WORK INSTRUCTIONS » Give the lines below again exactly, starting with the line that holds "Task: Open the" and going on through the line that holds "The height and".

DATA PROVIDED »
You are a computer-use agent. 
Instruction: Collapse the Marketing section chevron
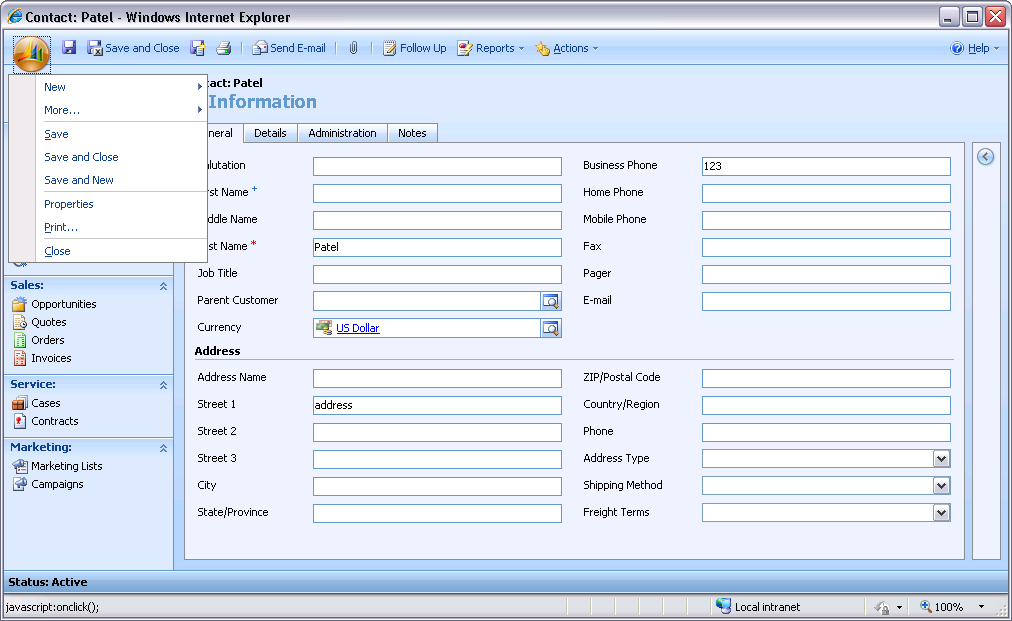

---

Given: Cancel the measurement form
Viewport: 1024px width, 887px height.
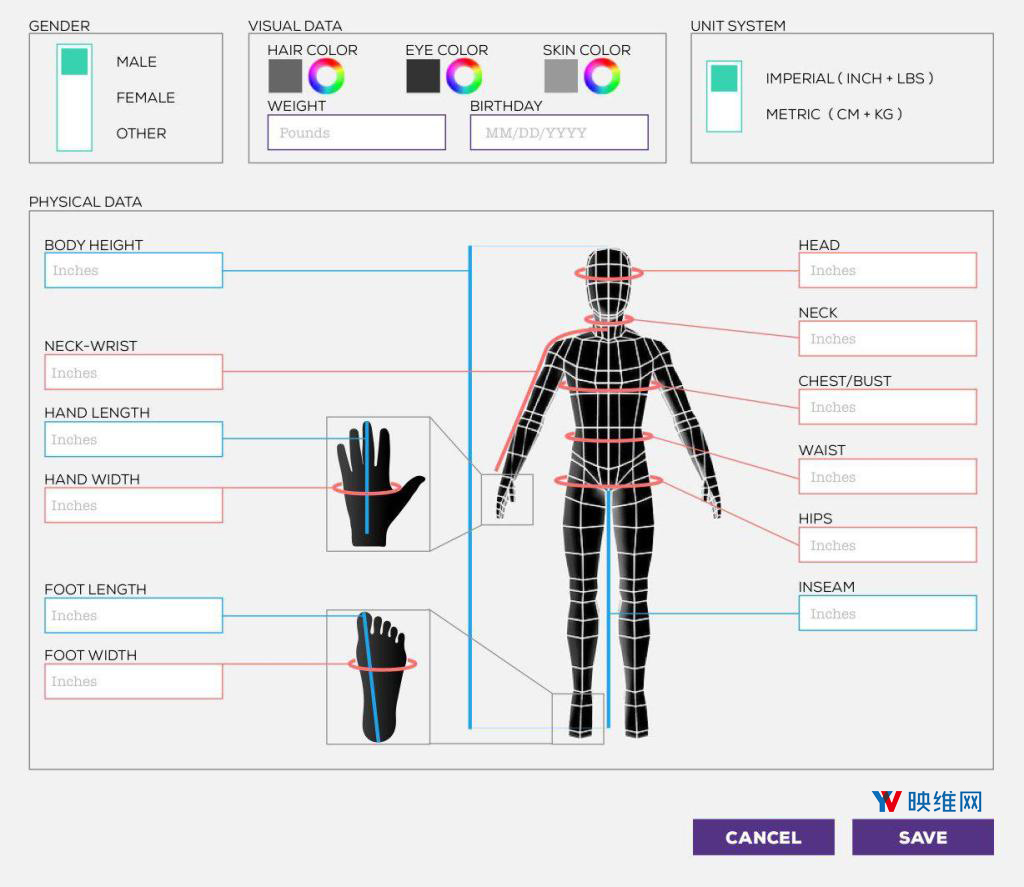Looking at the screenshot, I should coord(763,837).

--

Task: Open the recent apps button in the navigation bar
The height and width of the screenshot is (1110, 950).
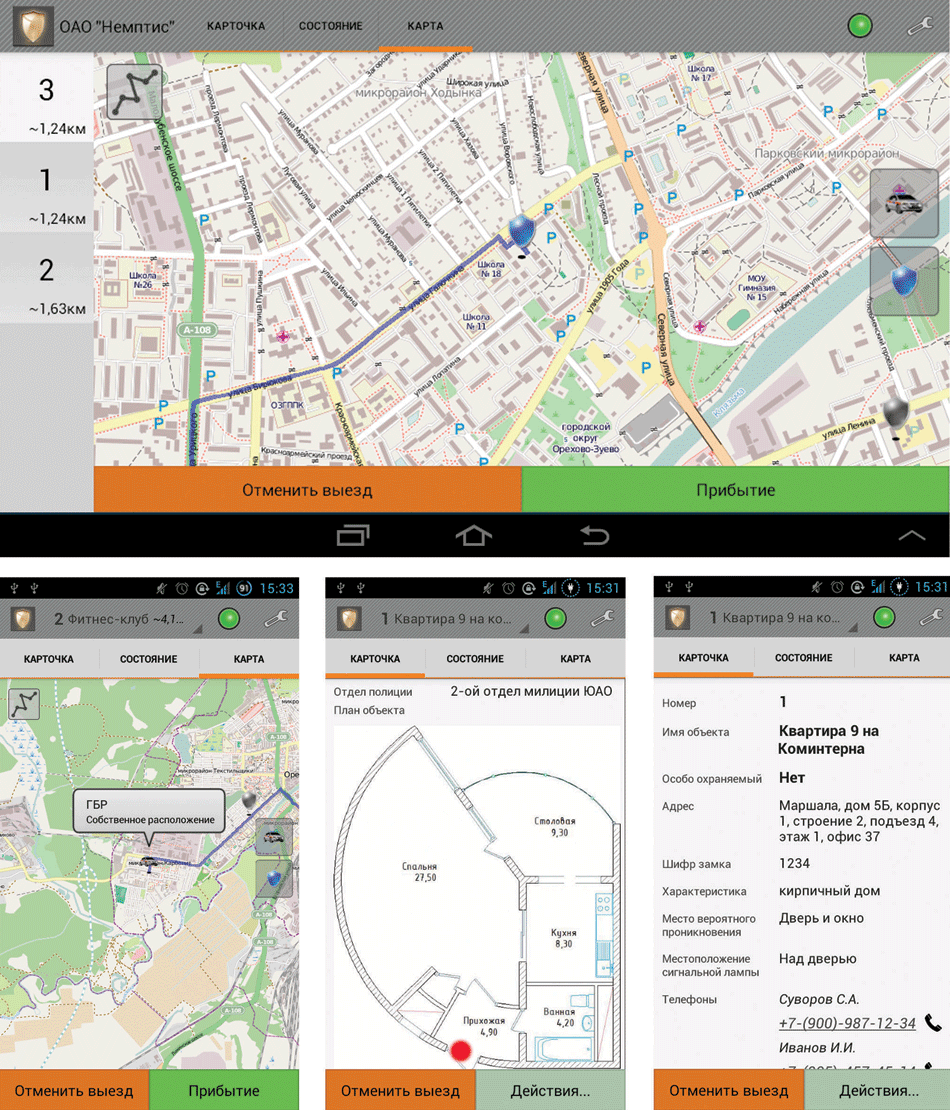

EXERCISE RESULT »
Task: Open the recent apps button in the navigation bar
The height and width of the screenshot is (1110, 950).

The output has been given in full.